Le Japon a déclaré, mardi 16 novembre, qu'il souhaitait voir restituer par la Russie les quatre îles Kouriles saisies par l'URSS au lendemain de la seconde guerre mondiale, rejetant la proposition de Moscou d'en rendre deux.
"Le Japon ne peut se contenter" de la restitution de deux des quatre îles situées au large de l'extrême nord du Japon, a déclaré mardi le premier ministre japonais, Junichiro Koizumi.
"Nous maintenons notre politique, qui consiste à conclure un traité de paix seulement après avoir décidé qui possède les quatre îles", a t-il déclaré à la presse.
UNE QUERELLE QUI DURE DEPUIS SOIXANTE ANS
La situation des quatre petites îles de l'archipel des Kouriles, Habomai, Shikotan, Etorofu et Kunashiri, saisies par les troupes soviétiques à la fin de la seconde guerre mondiale et que Moscou a invariablement refusé de rendre au Japon, bloque depuis près de soixante ans la signature d'un traité de paix entre les deux pays. Par ricochet, il freine aussi les investissements potentiels japonais en Sibérie.
L'ancien président soviétique Nikita Khrouchtchev, soucieux de mettre fin à des décennies d'isolement de l'URSS après la mort de Staline, avait promis au Japon en 1956 que deux des quatre îles en question, appelées Kouriles par Moscou et "Territoires du Nord" par les Japonais, seraient rétrocédées. Cette promesse n'a jamais été honorée. Le Japon réclame toujours la restitution des quatre îles et refuse manifestement la solution partielle.
"Nous sommes le pays qui succède à l'Union soviétique.
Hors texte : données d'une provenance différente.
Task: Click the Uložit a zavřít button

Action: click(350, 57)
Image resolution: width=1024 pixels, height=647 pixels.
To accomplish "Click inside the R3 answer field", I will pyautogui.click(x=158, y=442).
En ce sens, nous reprenons à notre compte la déclaration de 1956", a déclaré, dimanche 14 novembre, le chef de la diplomatie russe, Sergueï Lavrov, dans une interview à la chaîne russe NTV. "Les médias ont laissé entendre qu'il s'agissait d'une promesse informelle de Khrouchtchev, mais en fait cette déclaration avait été ratifiée par le Soviet suprême (Parlement), qui avait proposé de restituer au Japon deux îles et de clore ce dossier", a-t-il ajouté.
RENCONTRE ENTRE MM. POUTINE ET KOIZUMI
Evoquant les relations avec le Japon lors d'une réunion du gouvernement, le président russe, Vladimir Poutine, a déclaré que la Russie "avait toujours rempli et remplirait tous ses engagements, et d'autant plus ceux contenus dans des documents ratifiés", a rapporté l'agence Interfax.
Cependant, a-t-il ajouté, "l'extension de l'application par la Russie de ces accords sera fonction de celle à laquelle sont prêts nos partenaires". "Jusqu'à présent, comme on sait, nous ne sommes pas parvenus à nous mettre d'accord (sur cette extension) telle que nous la percevons aujourd'hui et telle que nous la percevions en 1956".
Le dossier des îles Kouriles pourrait à nouveau être évoqué à Santiago avec M. Koizumi en marge du Forum de coopération économique en Asie-Pacifique (APEC), qui débutera vendredi 19 novembre au Chili, avant une visite de M. Poutine au Japon, prévue au début de l'année prochaine.